3.3 Difference 3: Macro-level, general skills vs. clear, step-by-step, specific functions

A2A describes in general terms what the agent can do, while MCP details the specific functions available and how to call them.

A2A Capabilities Description

A2A describes an agent's capabilities in general, flexible terms:

# A2A AgentCard example
agent_skill  =  AgentSkill (
id = "research_capability" ,
    name = "Research and Analysis" ,
    description = "Can research topics and provide analysis." ,
    examples = [
"Research quantum computing advances" ,
"Analyze market trends for electric vehicles"
]
# Notice: no schema for how to invoke these skills!
)

It's like a resume, telling you what someone is good at, rather than how to assign work to them.

Functional Specifications of MCP

MCP defines exactly what each available function is:

# MCP tool definition
{
"name" : "get_exchange_rate" ,
"description" : "Get exchange rate between currencies" ,
"inputSchema" : {
"type" : "object" ,
"properties" : {
"currency_from" : { "type" : "string" },
"currency_to" : { "type" : "string" }
},
"required" : [ "currency_from" , "currency_to" ]
}
}

It's like an instruction manual, leaving no room for interpretation.

Why This Matters

Imagine a work assignment scenario. Using A2A is like just telling a team member "you are responsible for the research part of this project" - they will plan the implementation details themselves based on their expertise. Using MCP is like giving detailed step-by-step instructions: "search these three databases with these three keywords and organize the results in this format."

The A2A model encourages creative thinking, initiative, and the ability to respond to unexpected situations. The agent can dynamically adjust its strategy based on new information discovered during exploration.

The MCP model ensures consistency and predictability of the execution process, as well as precise control over the operation process and results. This approach is particularly suitable for scenarios where established procedures need to be strictly followed.


04

The difference between the two concepts

These three technical differences reflect different philosophies on AI collaboration:

  • The core concept of MCP: "Clearly tell what needs to be done and how to do it"

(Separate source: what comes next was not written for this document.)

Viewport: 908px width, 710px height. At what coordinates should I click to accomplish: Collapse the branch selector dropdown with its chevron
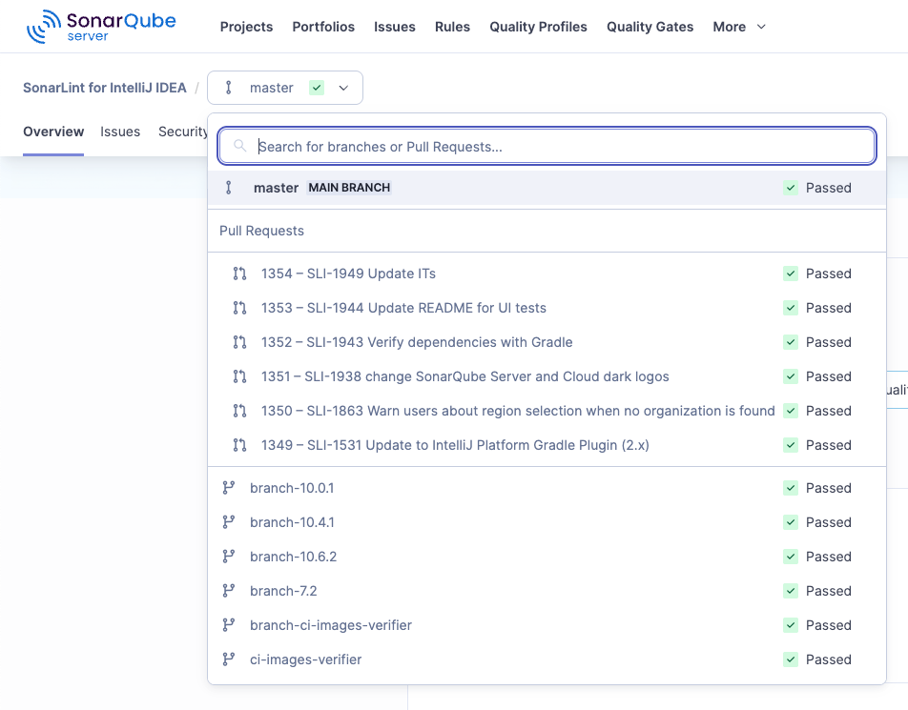coord(344,87)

  • The core philosophy of A2A: "Tell me what you want to accomplish, and I will independently plan the path to achieve it"

MCPs can be likened to Lego blocks – precise, predictable, and can be put together in a clear way. A2A is more like clay – flexible, adaptable, and capable of taking on shapes you might not have initially imagined.

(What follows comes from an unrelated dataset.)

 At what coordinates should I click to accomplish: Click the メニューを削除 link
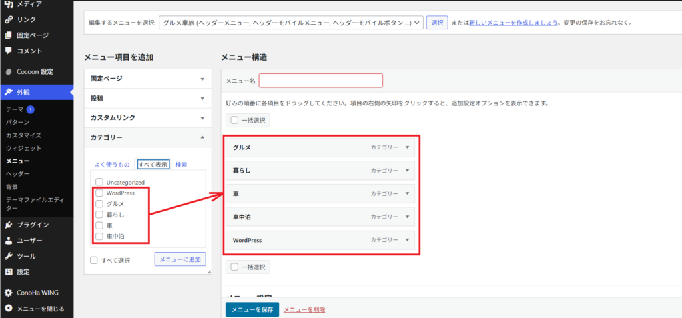[x=304, y=309]
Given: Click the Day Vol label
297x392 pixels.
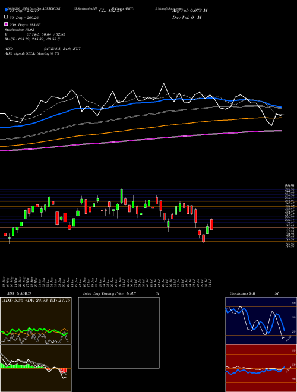Looking at the screenshot, I should (x=187, y=17).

The beauty of this is that you don’t have to choose one or the other! Many complex systems will use both modes: MCP for precise tool execution, and A2A for collaborative problem solving between specialized agents.


05

Conclusion: Collaborative AI is the future

We have dissected the core differences between A2A and MCP, and the essence of this is that they are not either-or technical standards, but complementary solutions that solve different parts of the same problem.

Think of MCP as a builder of precision tools and A2A as a builder of expert teams. When the two work together, the real magic happens:

  • MCP empowers individual AI agents with superpowers through standardized tool connections

  • A2A enables these augmented agents to collaborate to solve complex tasks

  • The ecosystem jointly built by the two realizes barrier-free interactive sharing of professional capabilities and knowledge and experience.

For developers, this means that they don't have to worry about artificially created protocol camps. Instead, you can ask yourself: "Do I need precise tool execution (MCP), agent collaboration (A2A), or both?" The answer depends entirely on your specific application scenario.

How will the future develop? As the AI ​​ecosystem matures, the integration of these two protocols will deepen. The companies behind these protocols understand that the ability to work together is the future trend - isolated AI agents will eventually be eliminated. The most valuable applications will not be limited to a single agent with a few tools, but will coordinate a complete team of professional agents. If developers can grasp this intersection of technology, they will become pioneers in building the next generation of truly collaborative AI systems.